| Email: Joshua Peck
Happy New Year!
I hope that you and yours had a wonderful holiday season and that you’ve enjoyed the first few weeks of 2009. After a nice but full week back in the ‘burgh I’m back down to Atlanta, busy as ever. January has been an extraordinarily busy month in the Outreach Center. Not only are more people than ever in need of assistance, but we are struggling, as all non-profits and churches are, to make do with fewer resources.
In addition to participating in the day-to-day life of the OAC, I also get to take on special projects every now and again. This month I’ve been helping out with Central’s Winter Studies Program. Let me tell you, these people are serious about their Sunday school. Over the holidays, they take a break from classes with titles like “Martin Heidegger: Stepping Back Behind the Onto-Theo-Logical Traditional Into Radical Post-Modernism” and “Who (or What) Comes After the God of Metaphysics” and mix it up with their own version of a J-term. The focus this year is on encountering homelessness face to face. Over the past four weeks different guest speakers and teachers have conducted a series of lectures and facilitated discussion about, the “least of these” in our midst and how we as Christians are called to respond. For my part, I organized a series of Sunday luncheons following worship where we invited members to join us to share a meal and get to know a few of our long-term guests that we staff members connect with on a regular basis.
“Centralites,” as Central members refer to themselves, are a rather involved group of folks. When I first arrived, I was pleasantly surprised to see how willingly and enthusiastically the Central family commits its time, talent, and treasure to helping the least of those among us. It is a congregation actively involved in the hard and dirty work of tilling the soil so that the kingdom of God might grow.
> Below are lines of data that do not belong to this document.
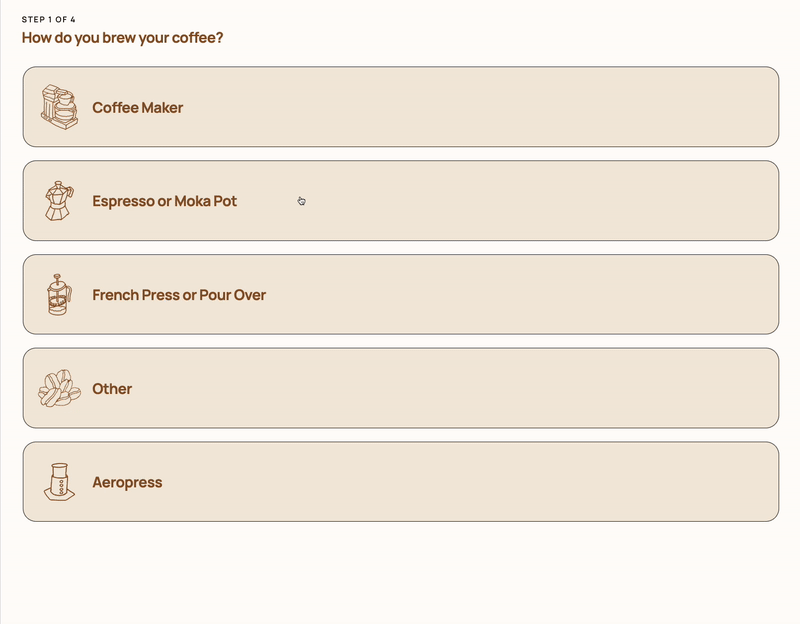Choose the "Other" option
Image resolution: width=800 pixels, height=624 pixels.
pos(400,388)
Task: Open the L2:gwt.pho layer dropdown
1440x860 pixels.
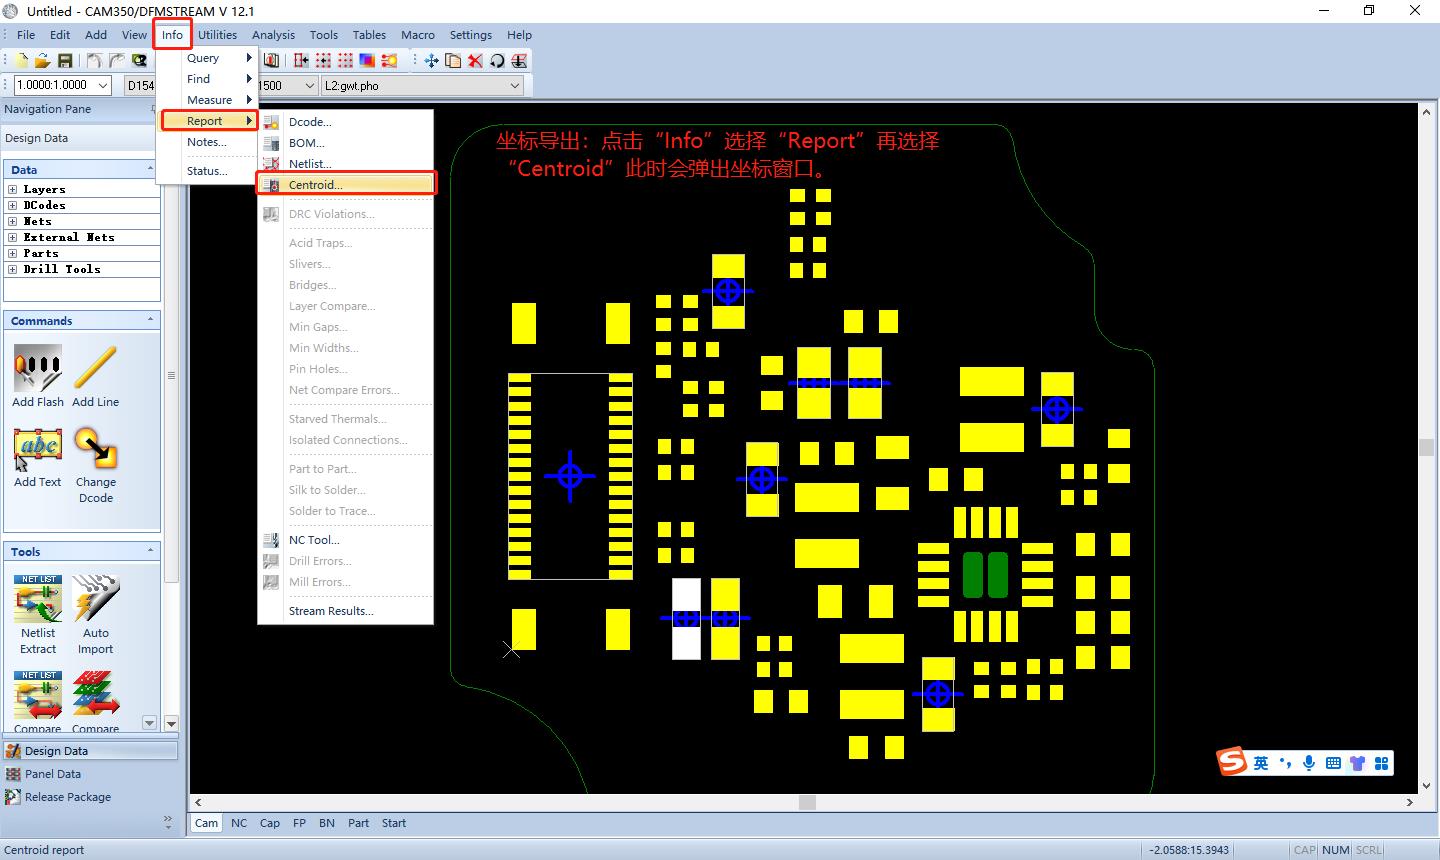Action: point(515,86)
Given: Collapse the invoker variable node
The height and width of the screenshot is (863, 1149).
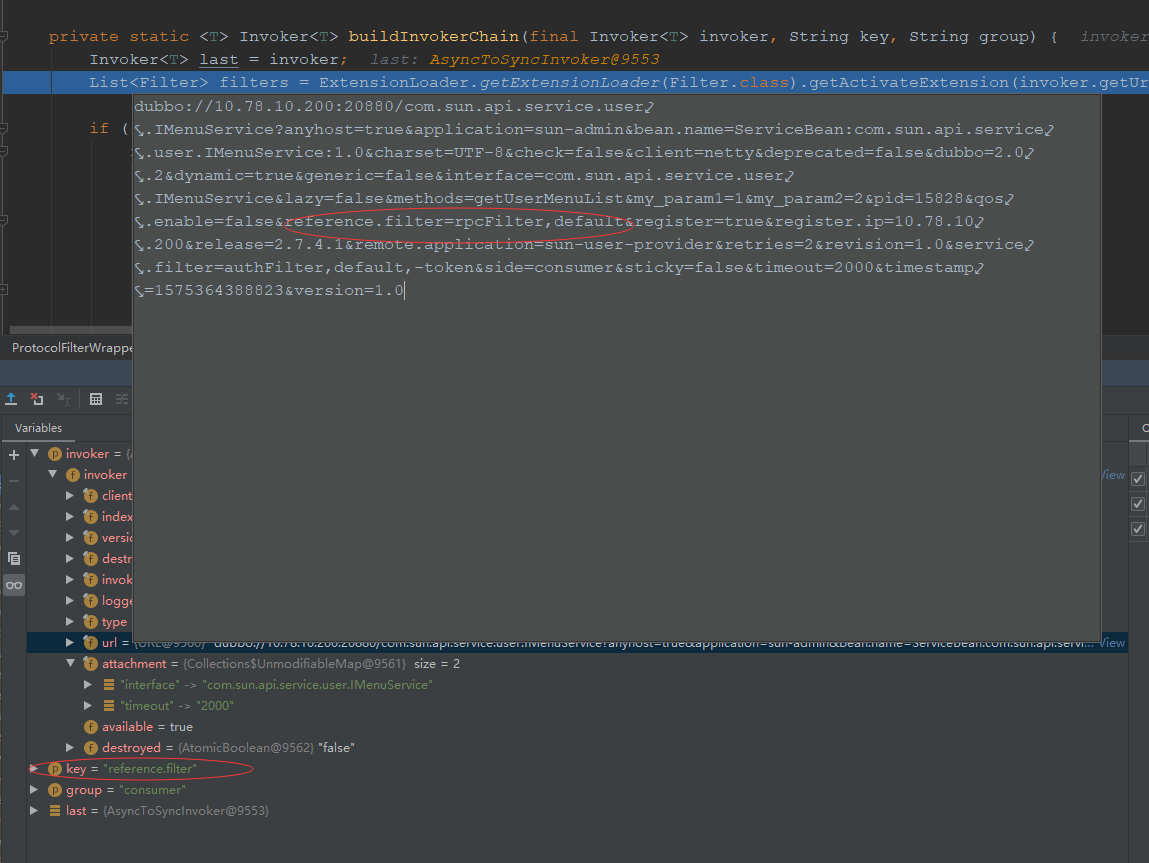Looking at the screenshot, I should click(x=35, y=453).
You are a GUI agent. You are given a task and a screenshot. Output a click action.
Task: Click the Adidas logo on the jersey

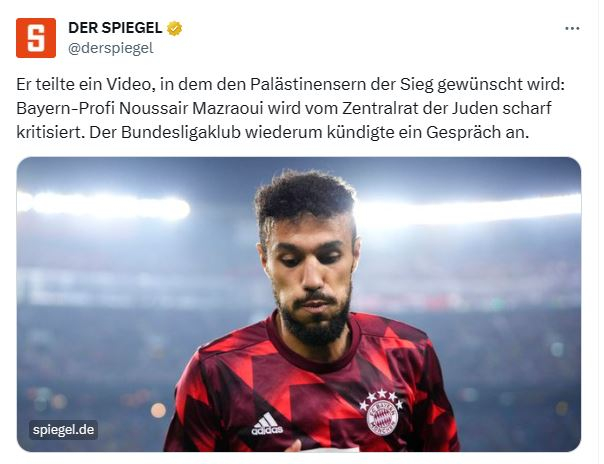267,424
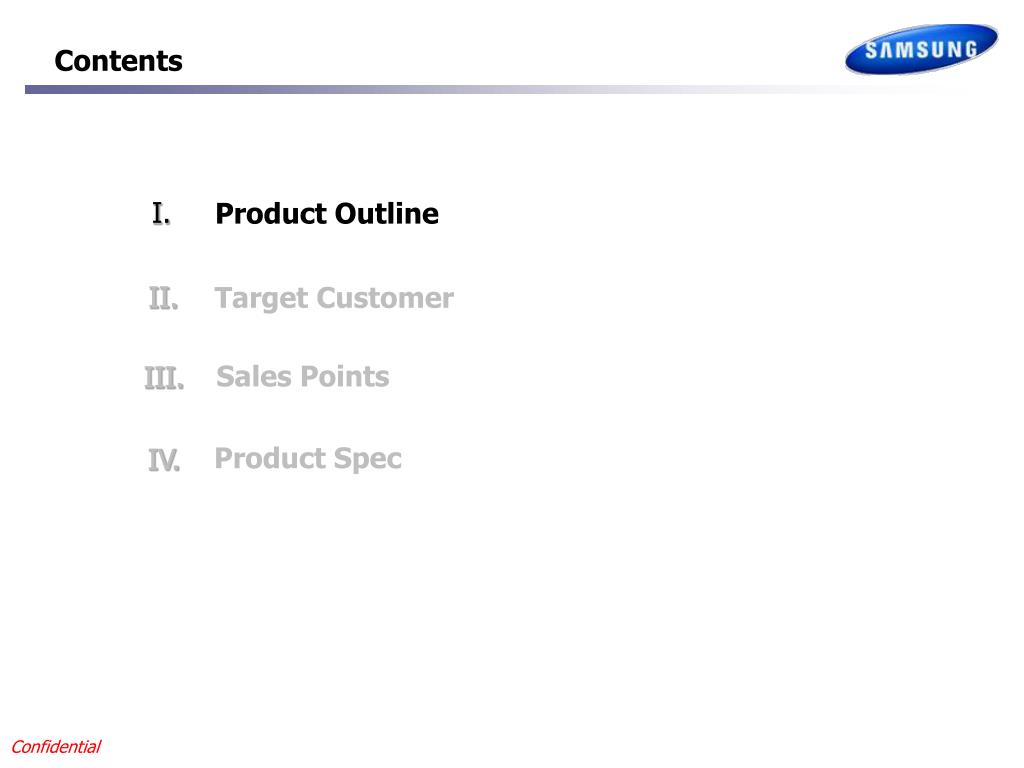Click the word Product in Product Outline
Screen dimensions: 1024x768
[271, 214]
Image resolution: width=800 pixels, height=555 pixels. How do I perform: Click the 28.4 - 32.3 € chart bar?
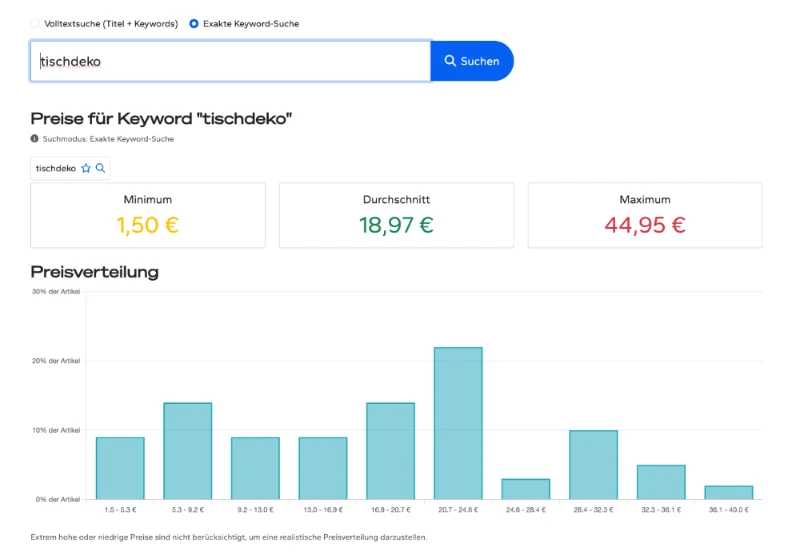pyautogui.click(x=593, y=465)
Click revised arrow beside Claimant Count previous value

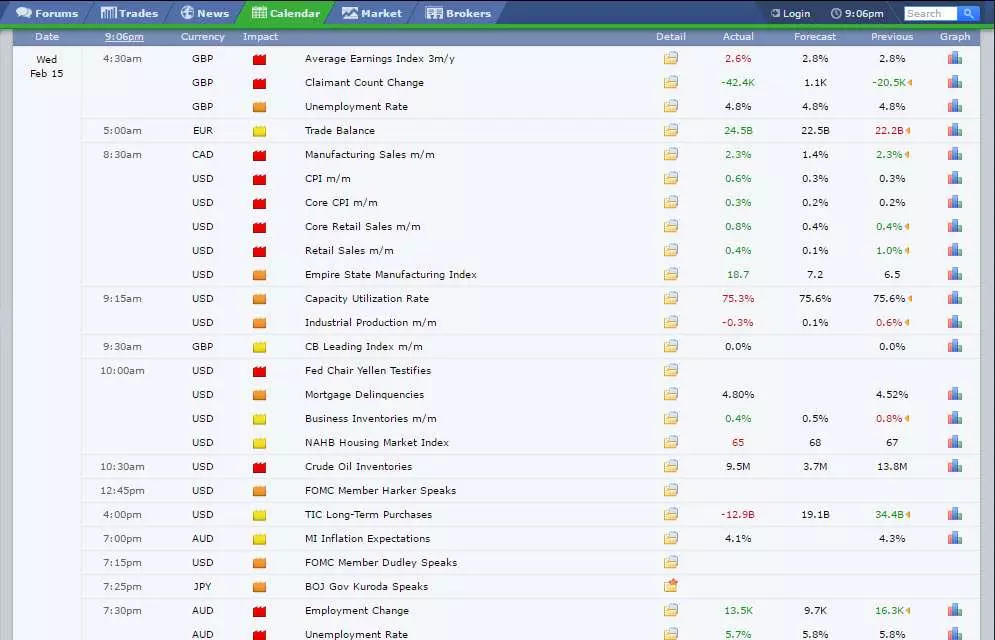pos(909,82)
That said, between our increasingly busy lives and the many, many things always going on here, it’s easy for many members to go along without ever making the time to see first hand what this community is doing. The lunches have provided the opportunity for our guests and members to sit down together and share their stories over a meal. It can be disconcerting when you realize how many stereotypes about the homeless you’ve unknowingly bought into when you take the time to make a connection. People find themselves surprised to be talking with someone not all that different from themselves. I think it’s safe to say that everyone came away from the table a little better for it.
Thanks again for all of your prayers and support. This year is proving to be an amazing experience, one that I will surely carry with me throughout my life in the church.
Here’s hoping for a Steelers victory—wish I could be back there for it. But I’m happy to report that I’ll be meeting up with a few other exiles from the Steeler Nation, and we’re preparing to make a scene with our terrible towels!